VHS 150th Book Challenges High Bar

VHS 150th Book Challenges High Bar Set by Peter Smith, VHS 1949

by King Lee, VHS 1958                     March 2022

As Helen Edwards, VHS 1964, begins organizing and writing Vic High’s 150th anniversary book to be published in 2026, she faces a high bar set in Peter Smith’s “Come Give a Cheer, One Hundred Years of Victoria High School, 1876-1976.” She is up against a superb book by a 1949 Vic High grad whose father, Henry Lawson (Harry) Smith, is a legendary Vic High teacher (starting in 1914) and principal (1934 to 1955). Helen is 1st Vice-Chair of the Vic High Alumni board,  a well-known Victoria historian and  heritage advocate, and author of two books so far. (www.helenedwards.ca)
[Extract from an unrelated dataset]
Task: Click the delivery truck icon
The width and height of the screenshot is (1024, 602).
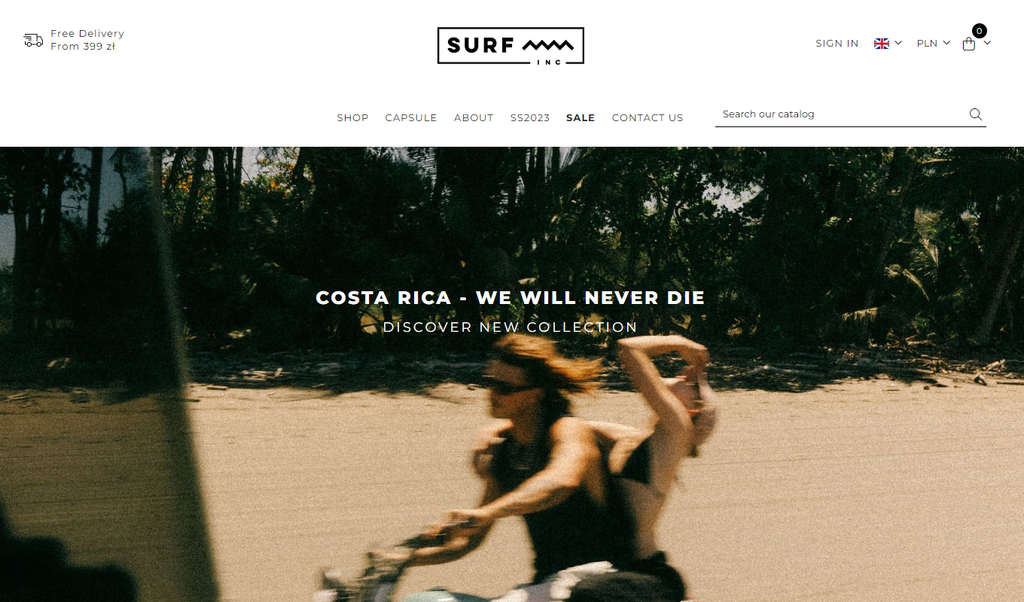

Peter Smith died on August 29, 2006, at the age of 73 but his widow, Mary Jean Smith, still remembers the pleasure with which her husband worked on the research and writing of Come Give A Cheer, the definitive history of Vic High’s first 100 years. He spent his nights and weekends poring through Vic High Archives collections and writing while doing his “day job” as a professor of classics at the University of Victoria. “It was definitely a labour of love,” Mary Jean said. “He wrote it with a lot of pleasure.”

She can’t recall how Peter became involved but suspects it was the supreme arm-twisting skills of Lawrie Wallace, who was a passionate Vic High supporter and a family friend. Peter, who became Dean of Fine Arts at UVic, dedicated Come Give a Cheer to Mary Jean, who said it was written to honour his father. “I do remember he was extremely happy writing that book,” she said, adding that Peter was very pleased with the results of his work.
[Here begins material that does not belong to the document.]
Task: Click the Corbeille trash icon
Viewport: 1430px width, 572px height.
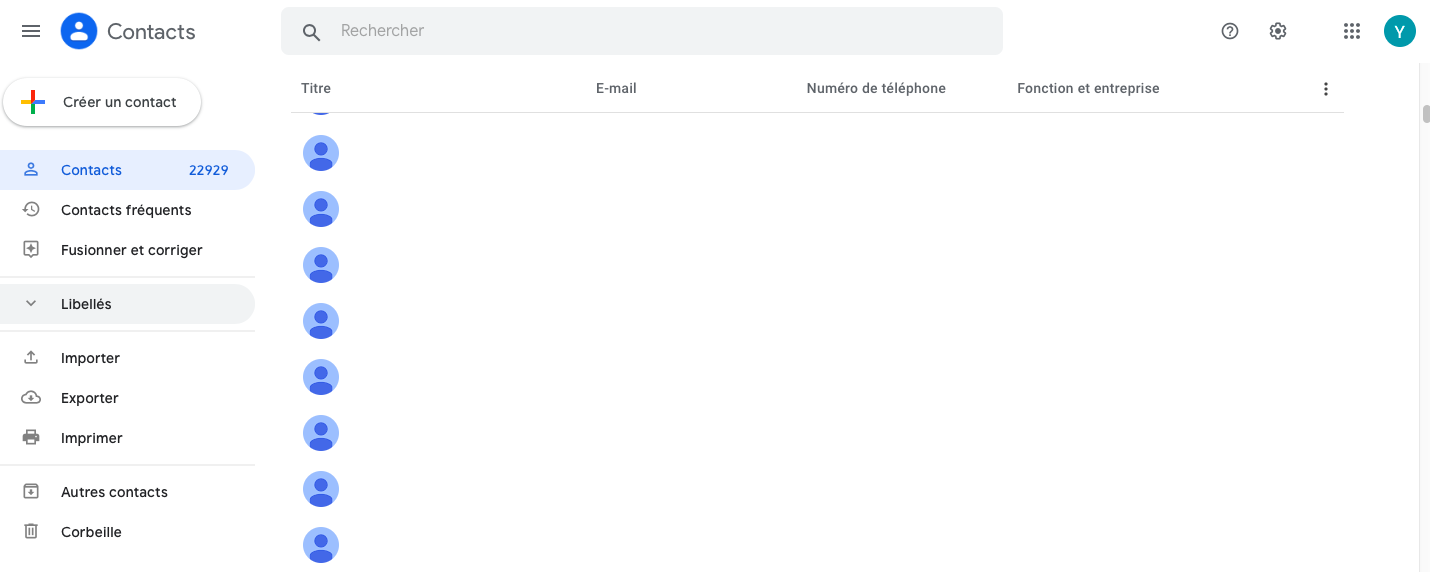Action: tap(31, 532)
Peter’s father Harry Smith was a dedicated and popular Vic High principal who knew the name of every single student at the school each year. Peter told Mary Jean that the only time he saw his father cry was in the spring of 1942, after the final morning assembly attended by the school’s Japanese students before they were taken to internment camps during the Second World War. The event was an emotional one for all Vic High students. Mystified by the federal government’s actions,  many of them in tears as their Japanese friends filed out of the assembly. The event is described on Page 103 of Come Give A Cheer.

Mary Jean, who is 84,  remembers well the 1976 Vic High Centennial celebrations, particularly the elaborate show presented by Vic High students at the then-Memorial Arena. Peter, who loved to dance, got to do the Charleston on stage in his Yale University graduating robe.
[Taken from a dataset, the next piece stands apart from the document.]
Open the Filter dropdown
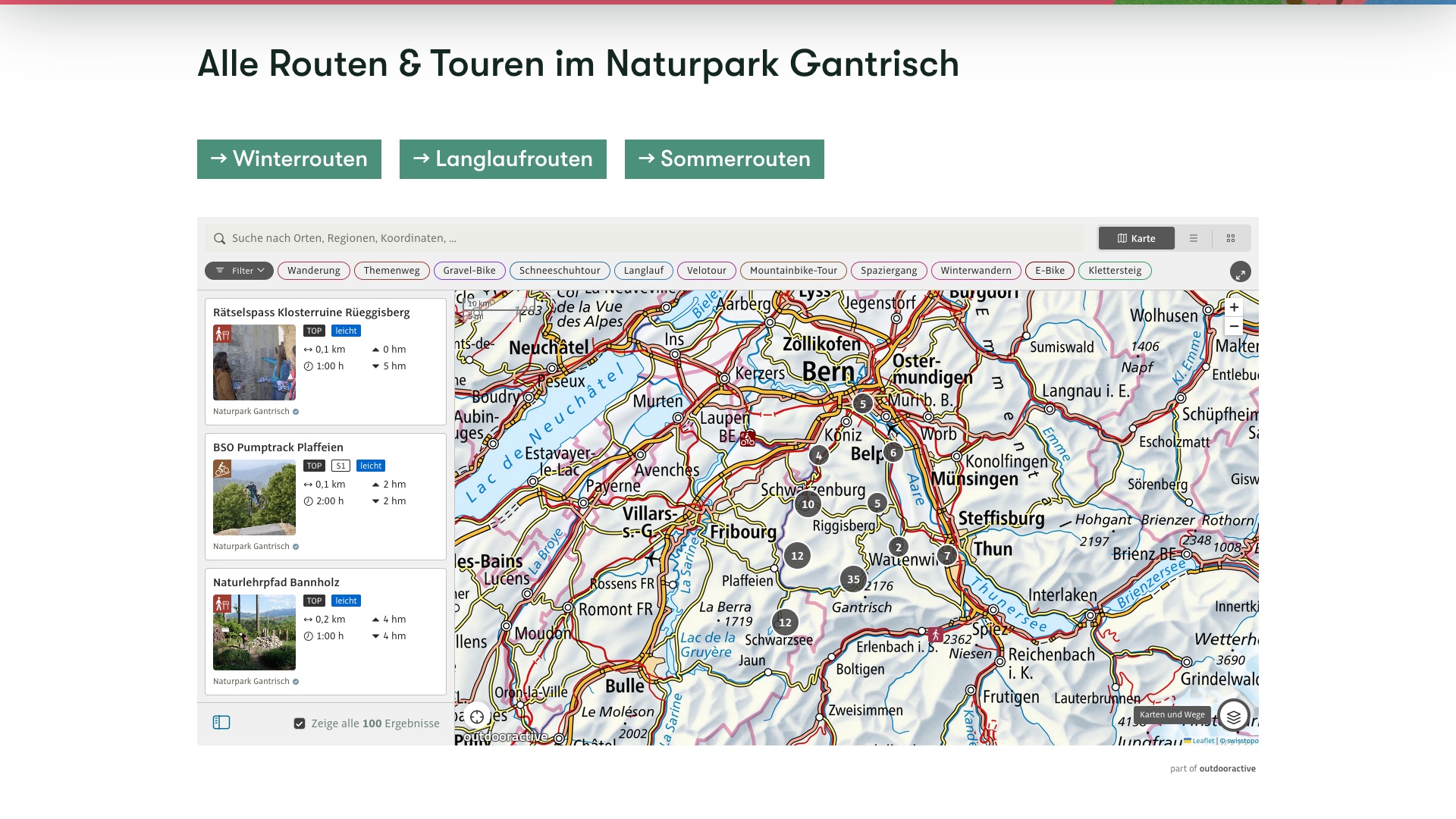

While Come Give a Cheer concentrates slightly more on the structural history of Vic High, Helen is leaning more towards also highlighting the people at Vic High, particularly focusing attention on the years after 1976. She welcomes everyone’s memories, photos, artifacts and says stories of the 1976 Centennial are sure to figure prominently in the book.

Email  to share memories, or your willingness to be interviewed or share photos or memorabilia. Helen has assembled a team of volunteers to work on the book and welcomes anyone who would like to help.

Helen Edwards, VHS 1964

 

 

 

 

 

 

Peter Smith, Part of An Iconic Vic High Family

(from the dustcover of Come Give A Cheer, published in 1976 by the Victoria High School Centennial Celebrations Committee)

The author of Victoria High School’s centennial history is Dr. Peter Lawson Smith, who was born in Victoria’s Foul Bay district on March 31, 1933. His mother, the former Alice Corry, was a Vic High graduate who came back to teach at the school; his father, the late Henry Lawson (“Harry”) Smith, was on the VHS staff from 1914 – 1955, and was a popular principal for 21 years from 1934 – 1955.

A student at Vic High from 1945 – 1949, Peter Smith was the editor of the Camosun during his graduating year and was the leading student in British Columbia for 1949. After two years at Victoria College [forerunner to the University of Victoria], he completed a B.A. degree at UBC, and then went on to Yale for doctoral studies in classics. He taught at Yale and Carleton University in Ottawa, before responding to the Victorian’s innate homing instinct. He is now Dean of Fine Arts and Professor of Classics at the University of Victoria, an institution whose early history is interwoven with that of Victoria High School.